The Future of Plugging In

Chapter 3: The Future of Plugging In Electricity has revolutionized the way we live in the past hundred years. It is impossible to overstate the role of power in our lives and we have paid a heavy environmental price tag for our use of hydrocarbons to provide energy to our cities, homes, transportation, and industries. When we look back on this era, it will seem like an inefficient dark age of power generation, using the irreplaceable fuels of the planet to perform tasks that can easily be accomplished by renewable energy.

The future of energy is truly exciting. In a way, we have always been able to imagine a future free from conventional fuels and nothing feels quite so futuristic as technologies like solar glass, roadways, and cloth. But we are only copying nature, plants the world over have been generating their own energy from the sun since chlorophyll first formed. We have a lot of catching up to do.

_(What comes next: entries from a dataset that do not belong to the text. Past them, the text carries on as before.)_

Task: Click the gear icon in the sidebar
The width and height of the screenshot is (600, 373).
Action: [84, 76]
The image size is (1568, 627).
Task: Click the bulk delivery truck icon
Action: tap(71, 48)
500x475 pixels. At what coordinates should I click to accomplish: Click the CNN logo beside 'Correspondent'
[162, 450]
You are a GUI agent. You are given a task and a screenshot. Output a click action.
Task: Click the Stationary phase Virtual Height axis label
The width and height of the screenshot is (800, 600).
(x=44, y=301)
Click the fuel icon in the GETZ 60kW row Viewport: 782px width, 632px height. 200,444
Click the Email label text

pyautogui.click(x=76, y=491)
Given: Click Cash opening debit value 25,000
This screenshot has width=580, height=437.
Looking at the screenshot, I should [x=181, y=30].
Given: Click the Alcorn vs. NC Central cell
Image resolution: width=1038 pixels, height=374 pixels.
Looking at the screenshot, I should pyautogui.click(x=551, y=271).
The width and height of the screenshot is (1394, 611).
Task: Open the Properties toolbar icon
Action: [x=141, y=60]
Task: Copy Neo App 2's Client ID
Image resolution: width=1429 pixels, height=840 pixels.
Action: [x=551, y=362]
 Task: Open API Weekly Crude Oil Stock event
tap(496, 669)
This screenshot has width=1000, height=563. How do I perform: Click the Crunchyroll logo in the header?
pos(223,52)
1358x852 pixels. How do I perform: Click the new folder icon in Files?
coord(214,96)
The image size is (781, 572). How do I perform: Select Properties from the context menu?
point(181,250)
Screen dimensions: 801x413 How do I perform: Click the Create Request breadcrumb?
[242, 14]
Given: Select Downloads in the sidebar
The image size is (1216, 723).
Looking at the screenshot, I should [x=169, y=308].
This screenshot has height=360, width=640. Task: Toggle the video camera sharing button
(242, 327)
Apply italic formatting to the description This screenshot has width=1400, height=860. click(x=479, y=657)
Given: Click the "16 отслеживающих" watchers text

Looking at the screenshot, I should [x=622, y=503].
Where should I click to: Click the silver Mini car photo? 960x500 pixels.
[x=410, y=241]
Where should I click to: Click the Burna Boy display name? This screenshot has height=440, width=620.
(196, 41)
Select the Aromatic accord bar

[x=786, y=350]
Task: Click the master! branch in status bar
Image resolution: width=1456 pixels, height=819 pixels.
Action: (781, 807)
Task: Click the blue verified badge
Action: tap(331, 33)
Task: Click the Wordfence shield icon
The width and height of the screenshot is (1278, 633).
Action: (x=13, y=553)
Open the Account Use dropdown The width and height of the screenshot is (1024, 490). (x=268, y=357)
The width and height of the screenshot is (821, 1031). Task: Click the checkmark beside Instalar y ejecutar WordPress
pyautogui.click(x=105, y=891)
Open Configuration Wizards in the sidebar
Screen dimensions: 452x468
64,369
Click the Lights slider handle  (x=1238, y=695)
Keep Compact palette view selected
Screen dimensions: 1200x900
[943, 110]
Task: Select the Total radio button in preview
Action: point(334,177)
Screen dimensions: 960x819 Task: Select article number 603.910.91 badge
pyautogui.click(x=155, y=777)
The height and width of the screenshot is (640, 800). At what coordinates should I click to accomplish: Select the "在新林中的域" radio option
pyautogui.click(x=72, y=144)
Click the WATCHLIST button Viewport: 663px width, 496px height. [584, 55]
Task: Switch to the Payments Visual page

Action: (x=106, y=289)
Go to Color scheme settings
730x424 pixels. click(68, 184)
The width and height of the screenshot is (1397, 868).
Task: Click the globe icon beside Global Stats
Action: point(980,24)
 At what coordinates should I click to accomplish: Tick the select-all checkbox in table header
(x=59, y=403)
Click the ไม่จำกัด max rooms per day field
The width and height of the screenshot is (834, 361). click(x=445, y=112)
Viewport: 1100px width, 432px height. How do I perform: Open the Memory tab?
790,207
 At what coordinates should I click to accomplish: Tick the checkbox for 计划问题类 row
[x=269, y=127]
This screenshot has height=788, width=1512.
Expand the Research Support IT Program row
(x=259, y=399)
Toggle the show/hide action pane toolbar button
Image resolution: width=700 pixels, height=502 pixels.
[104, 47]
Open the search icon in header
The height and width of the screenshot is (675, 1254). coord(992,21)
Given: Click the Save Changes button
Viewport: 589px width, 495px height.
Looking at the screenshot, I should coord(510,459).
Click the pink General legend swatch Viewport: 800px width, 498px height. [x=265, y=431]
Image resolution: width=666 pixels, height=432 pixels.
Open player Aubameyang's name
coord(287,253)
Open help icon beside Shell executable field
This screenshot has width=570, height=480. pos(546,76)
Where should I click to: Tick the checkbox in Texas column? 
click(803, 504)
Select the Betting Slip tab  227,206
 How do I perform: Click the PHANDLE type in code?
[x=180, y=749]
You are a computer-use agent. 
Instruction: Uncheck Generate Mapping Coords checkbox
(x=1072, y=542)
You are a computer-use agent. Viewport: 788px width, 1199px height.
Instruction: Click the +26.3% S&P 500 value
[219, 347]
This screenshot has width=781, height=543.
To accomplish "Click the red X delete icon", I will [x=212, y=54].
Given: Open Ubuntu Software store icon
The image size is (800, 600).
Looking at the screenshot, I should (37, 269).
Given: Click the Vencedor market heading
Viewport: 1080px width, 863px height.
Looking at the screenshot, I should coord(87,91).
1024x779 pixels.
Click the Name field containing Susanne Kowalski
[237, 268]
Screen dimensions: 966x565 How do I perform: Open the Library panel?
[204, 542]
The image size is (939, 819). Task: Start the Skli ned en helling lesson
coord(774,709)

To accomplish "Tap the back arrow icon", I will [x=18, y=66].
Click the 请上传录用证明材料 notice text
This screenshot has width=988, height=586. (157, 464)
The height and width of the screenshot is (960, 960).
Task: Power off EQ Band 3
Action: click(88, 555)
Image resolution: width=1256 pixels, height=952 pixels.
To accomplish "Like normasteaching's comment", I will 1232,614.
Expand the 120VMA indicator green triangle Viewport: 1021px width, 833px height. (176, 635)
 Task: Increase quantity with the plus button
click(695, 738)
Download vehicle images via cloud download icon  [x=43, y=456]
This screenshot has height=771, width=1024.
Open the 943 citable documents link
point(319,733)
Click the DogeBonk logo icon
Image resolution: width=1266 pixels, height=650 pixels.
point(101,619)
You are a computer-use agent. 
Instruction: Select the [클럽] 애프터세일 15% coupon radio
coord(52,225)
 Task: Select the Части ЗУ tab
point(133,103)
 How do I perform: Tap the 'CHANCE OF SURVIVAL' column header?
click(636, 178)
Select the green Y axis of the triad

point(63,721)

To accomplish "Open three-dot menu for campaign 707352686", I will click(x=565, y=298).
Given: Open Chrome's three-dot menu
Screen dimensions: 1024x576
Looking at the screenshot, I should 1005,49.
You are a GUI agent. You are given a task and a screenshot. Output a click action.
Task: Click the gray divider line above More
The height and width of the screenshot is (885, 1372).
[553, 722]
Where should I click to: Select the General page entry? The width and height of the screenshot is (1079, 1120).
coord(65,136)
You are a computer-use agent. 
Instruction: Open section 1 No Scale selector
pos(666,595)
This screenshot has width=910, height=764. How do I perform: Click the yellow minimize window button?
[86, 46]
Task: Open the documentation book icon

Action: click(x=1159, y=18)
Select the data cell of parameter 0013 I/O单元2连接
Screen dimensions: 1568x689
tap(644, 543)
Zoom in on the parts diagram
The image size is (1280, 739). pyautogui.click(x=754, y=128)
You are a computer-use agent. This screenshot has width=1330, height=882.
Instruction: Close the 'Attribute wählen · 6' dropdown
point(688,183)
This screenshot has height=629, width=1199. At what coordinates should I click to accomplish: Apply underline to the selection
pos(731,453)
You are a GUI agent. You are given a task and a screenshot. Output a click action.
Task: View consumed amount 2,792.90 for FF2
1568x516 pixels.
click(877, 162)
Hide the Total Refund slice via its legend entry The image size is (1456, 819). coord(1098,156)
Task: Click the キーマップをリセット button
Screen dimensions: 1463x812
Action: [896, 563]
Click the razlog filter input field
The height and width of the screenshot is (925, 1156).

The price of solar panels has dropped dramatically in the last several years, 80% since 2007, according to the Berkely National Laboratory. It has quietly become competitive with fossil-fuel based energy, coming in at 12-30 cents per kiloWatt/hour. ( and with expectations that it will hit 4 cents/kWh in the next decade. ( one recent example in Nevada, it already has! (

Currently, most solar panels are manufactured in China, but global demand and expanded manufacturing are growing the industry in Europe and the U.S. Solar energy, including the manufacture of current photovoltaic panels has a carbon footprint of around 30-60 g CO2/kWh, compared to coal-based energy which has around 500-1000 g CO2/kWh. As the solar industry grows, there will be more options to recycle solar panels, which contain valuable metals, but are 98% recyclable. Solar panels operate silently, without creating any air pollution, and take in energy from free sunlight. Even on cloudy days, they generate reliable power for over 700,000 homeowners in the U.S.

In Indiana, we produce 112 MW of solar energy already, basically power for 12,000 homes. And we are just getting started. What does that mean for emissions? The power Hoosiers currently get from the sun is enough to offset 100,000 metric tons of carbon emissions last year. In Indiana, there are 65 solar companies providing employment for about 1,500 people.

One such company is Whole Sun Designs in Wadesville, Indiana.

Ryan Zaricki, founder extraordinaire of Whole Sun Designs, grew up knowing that you don’t swim in the Ohio River, you don’t eat the fish, but that never sat right with him. After attending Rose-Hulman Institute of Technology in Terre Haute, he headed out to Colorado and worked in green buildings, learning skills in sustainable trades, thinking more critically about electricity and water. He was having fun. His dad needed his help building a house, so he found himself back in Southern Indiana, and he worked for another solar contractor for awhile, moving back and forth between here and Colorado as jobs presented themselves. But then, some Indiana projects fell into his lap and that was the beginning of his own business.

He says he got into the solar business for himself, “out of necessity. I don’t like working for other people and I saw a need for people to be doing solar in this area. My first job came from an email on a listserv, someone posted something about solar and I chimed in to offer my experience from what I saw in Colorado. A person asked about differentiating between bids, I helped out with that. They finally asked if I would just bid for the job…. Happy customers led to more customers.”

There was a drastic drop in solar prices in 2011, so the time was right.

Ryan says “I just wanted to make enough money to pay my bills and student loans, but work snowballed and we had the chance to hire some employees. We’re still a small crew – I don’t really want to become a huge company.”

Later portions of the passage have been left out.